Matt:  So I said to Horowitz. I said, “Tell me, How did you come across Bott?” He said, “Well, I just went to BYU, and I didn’t have an appointment.” He probably should have let the administration know that he was coming because this is a high-profile campaign.  This is a BYU graduate, a high-profile Mormon person, Mitt Romney. So, Horowitz didn’t do that. He just went to the religion building and started knocking on doors.

GT:  No way.  (Chuckling)

Matt:  There’s a policy at BYU that you’re supposed to go through this protocol to talk to people about certain high profile issues. This certainly would have been one of them, a Washington Post reporter. This wasn’t from the Provo Daily Herald. This is the Washington Post. So, he knocks on a door and one of the professors opens up the door. “I’m Jason Horowitz, Washington Post. Can I interview you about Mitt Romney? I just want some stuff about Mitt Romney.”  The first professor says, “Oh, I can’t talk to you because you didn’t go through the protocols.”  He knocks on another door. He went through a handful of this door knocking when they just said, “No, we can’t talk to you.” Randy Bott says, “Sure, come on in.”  So, keep in mind, it wasn’t a gotcha story. It wasn’t like, “Oh, I heard Mormons have some weird things to say about race. Let me try to get them on record and embarrass their candidate.” It wasn’t that at all.  Horowitz flew to Provo because he wanted to do a story on Mitt Romney. That’s all it was.

Matt:  So, he told him “We’re just going to do a story of Mitt Romney.” Bott said, “Okay, fine.”  He said, “I want to ask you about his faith,” all of that.  So, the first part of this story that Horowitz told me, he said it was pretty normal. We were just talking about Mitt Romney and the Mormon faith and what Mormons believe and all of this stuff. Then Randy Bott starts talking about race and how black people could not hold the priesthood. It would be like giving keys to a child to drive a car. They weren’t ready. I mean, it was so humiliating. I asked Horowitz. I said, “What did you think when he started telling you about black people being cursed and comparing their inability to hold the priesthood to a child driving a car?” He just said, “Oh, I knew there was a story.”

Horowitz’s article was published on February 28th, 2012. It made headlines. My personal response was, “Behold the hand of God.” I already knew that RB was the perfect interview subject for a national article about the priesthood restriction–if we actually needed to clarify and undo the racism stoked into policy in 1852 .

The church was quick to respond to the WAPO article, and RB was not spared. This is the Church statement.
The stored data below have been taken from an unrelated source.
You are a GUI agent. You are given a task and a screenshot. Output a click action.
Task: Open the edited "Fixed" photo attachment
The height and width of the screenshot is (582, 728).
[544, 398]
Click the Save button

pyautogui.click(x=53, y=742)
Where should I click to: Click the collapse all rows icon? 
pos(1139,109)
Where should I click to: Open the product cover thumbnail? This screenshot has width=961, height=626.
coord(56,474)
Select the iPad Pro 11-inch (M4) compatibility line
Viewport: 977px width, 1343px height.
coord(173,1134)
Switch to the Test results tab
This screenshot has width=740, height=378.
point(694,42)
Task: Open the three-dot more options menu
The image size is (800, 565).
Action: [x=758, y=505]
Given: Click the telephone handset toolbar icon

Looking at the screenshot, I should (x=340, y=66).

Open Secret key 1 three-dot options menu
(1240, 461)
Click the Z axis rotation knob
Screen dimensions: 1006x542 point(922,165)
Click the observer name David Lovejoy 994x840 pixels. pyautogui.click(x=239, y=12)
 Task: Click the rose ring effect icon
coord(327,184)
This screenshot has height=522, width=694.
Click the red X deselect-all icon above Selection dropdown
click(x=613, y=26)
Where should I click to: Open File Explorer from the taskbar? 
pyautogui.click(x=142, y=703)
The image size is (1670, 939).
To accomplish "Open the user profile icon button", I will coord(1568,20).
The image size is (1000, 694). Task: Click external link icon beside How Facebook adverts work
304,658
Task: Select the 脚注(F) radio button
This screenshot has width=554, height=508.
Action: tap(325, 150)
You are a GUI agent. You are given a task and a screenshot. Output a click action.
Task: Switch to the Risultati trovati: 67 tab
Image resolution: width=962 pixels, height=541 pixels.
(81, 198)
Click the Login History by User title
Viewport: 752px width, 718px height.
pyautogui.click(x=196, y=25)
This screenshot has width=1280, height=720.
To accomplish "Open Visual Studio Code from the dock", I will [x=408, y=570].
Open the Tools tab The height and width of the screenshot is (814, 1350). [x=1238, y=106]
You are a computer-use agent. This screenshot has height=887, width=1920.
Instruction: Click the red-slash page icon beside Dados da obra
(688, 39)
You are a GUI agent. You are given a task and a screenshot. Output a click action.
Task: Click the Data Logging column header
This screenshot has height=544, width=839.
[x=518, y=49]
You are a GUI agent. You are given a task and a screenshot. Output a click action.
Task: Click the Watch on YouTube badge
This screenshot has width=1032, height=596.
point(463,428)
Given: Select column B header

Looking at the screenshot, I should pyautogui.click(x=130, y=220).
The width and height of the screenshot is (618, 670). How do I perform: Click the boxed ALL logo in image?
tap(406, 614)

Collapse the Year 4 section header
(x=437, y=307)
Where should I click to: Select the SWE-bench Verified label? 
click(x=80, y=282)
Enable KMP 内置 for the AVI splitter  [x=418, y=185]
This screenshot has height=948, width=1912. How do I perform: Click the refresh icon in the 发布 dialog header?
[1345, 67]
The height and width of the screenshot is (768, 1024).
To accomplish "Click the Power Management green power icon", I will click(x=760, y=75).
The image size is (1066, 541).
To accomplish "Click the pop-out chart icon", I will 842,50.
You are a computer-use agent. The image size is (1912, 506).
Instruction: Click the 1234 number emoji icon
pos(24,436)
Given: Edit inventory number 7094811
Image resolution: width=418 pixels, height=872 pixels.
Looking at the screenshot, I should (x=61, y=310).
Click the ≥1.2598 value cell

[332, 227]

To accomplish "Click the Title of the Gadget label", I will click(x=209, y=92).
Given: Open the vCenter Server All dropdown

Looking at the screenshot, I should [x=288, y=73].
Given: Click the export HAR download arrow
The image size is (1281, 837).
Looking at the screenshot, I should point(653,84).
The positions attributed to BYU professor Randy Bott in a recent Washington Post article absolutely do not represent the teachings and doctrines of The Church of Jesus Christ of Latter-day Saints. BYU faculty members do not speak for the Church. It is unfortunate that the Church was not given a chance to respond to what others said. The Church’s position is clear — we believe all people are God’s children and are equal in His eyes and in the Church. We do not tolerate racism in any form.

RB had been one of the most popular professors at BYU. But he had not understood the full implications of “equal in His eyes and in the Church.” Nor had general authority Bruce R. McConkie, whose book Mormon Doctrine had claimed, “The negroes are not equal with other races where the receipt of certain spiritual blessings are concerned, particularly the priesthood and the temple blessings that flow therefrom, but this inequality is not of man’s origin.  It is the Lord’s doing, is based on his eternal laws of justice, and grows out of the lack of spiritual valiance of those concerned in their first estate.” McConkie revised himself in 1978, when the priesthood restriction was undone: “Forget everything that I have said, or what President Brigham Young or President George Q. Cannon or whomsoever has said in days past that is contrary to the present revelation.”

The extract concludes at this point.